**Set exercise:**
Arrange the data as a JSON list of strings, one string per line, covering the line containing "Where should I" through the end of the data, both ends included. Leave out blank lines and the pictures.

**Data records:**
---*---
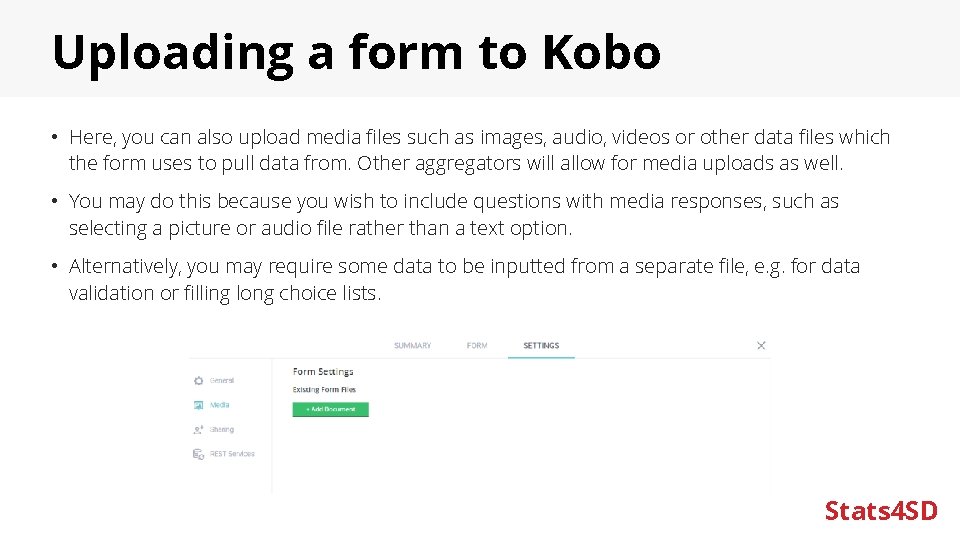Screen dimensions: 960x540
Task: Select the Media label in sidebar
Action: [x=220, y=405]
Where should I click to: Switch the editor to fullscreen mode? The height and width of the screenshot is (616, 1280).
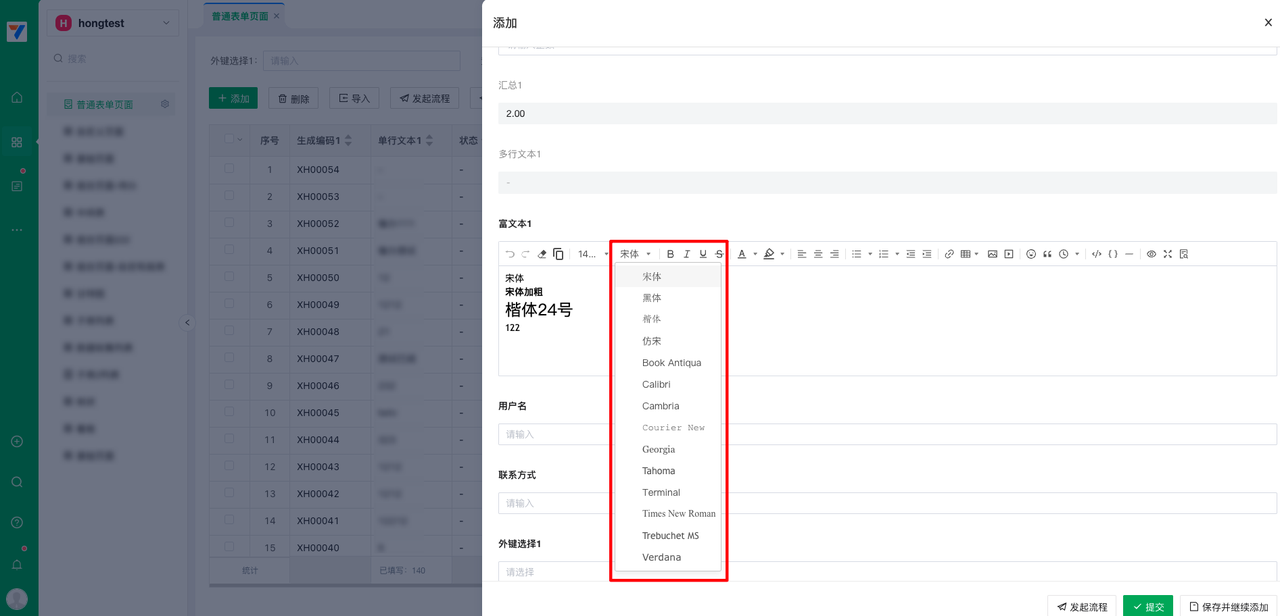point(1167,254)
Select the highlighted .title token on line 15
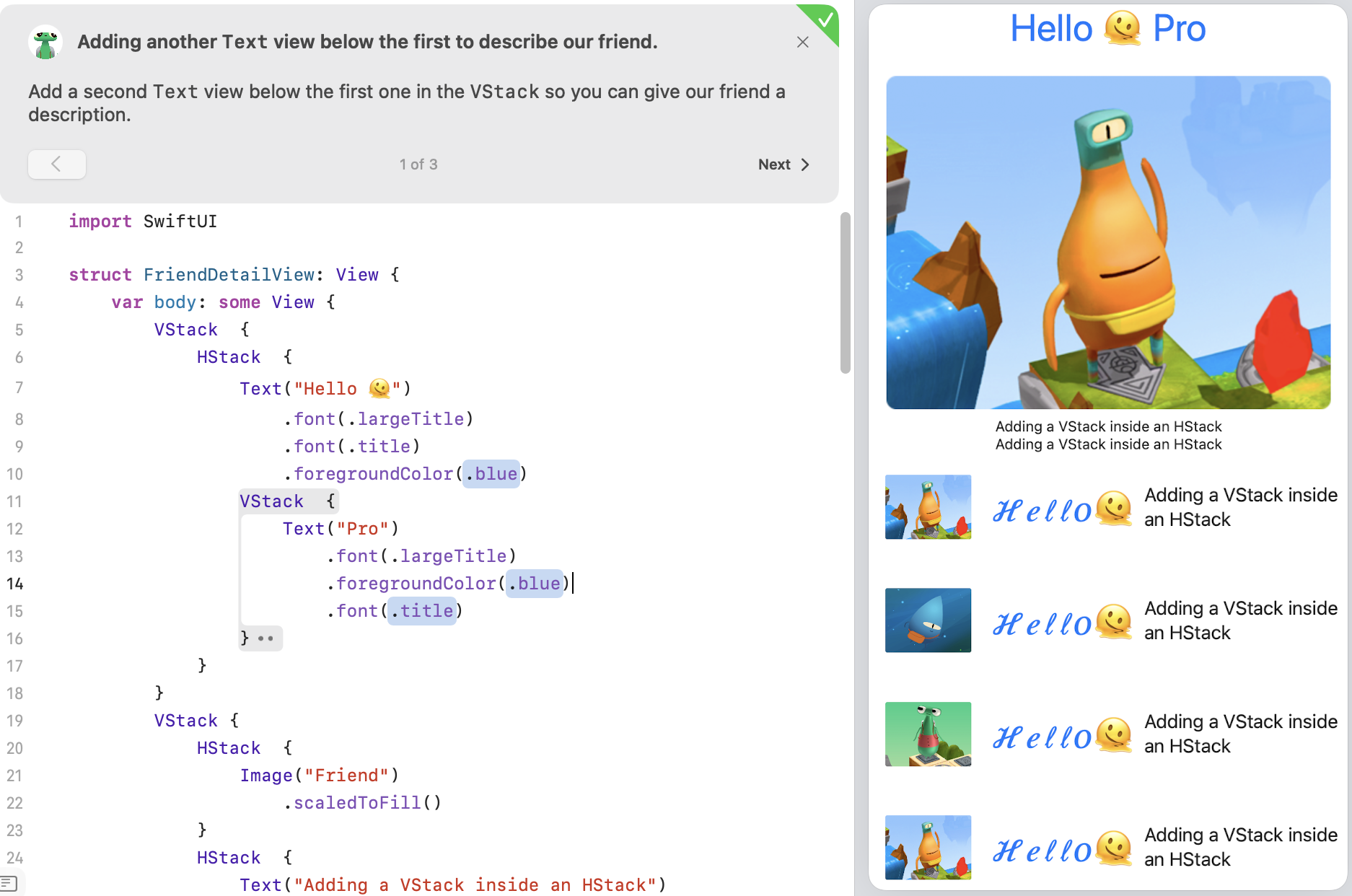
---*---
**Solution to this exercise:**
[
  "Where should I click to: Switch the editor to fullscreen mode? The height and width of the screenshot is (616, 1280).",
  "point(1167,254)",
  "Select the highlighted .title token on line 15"
]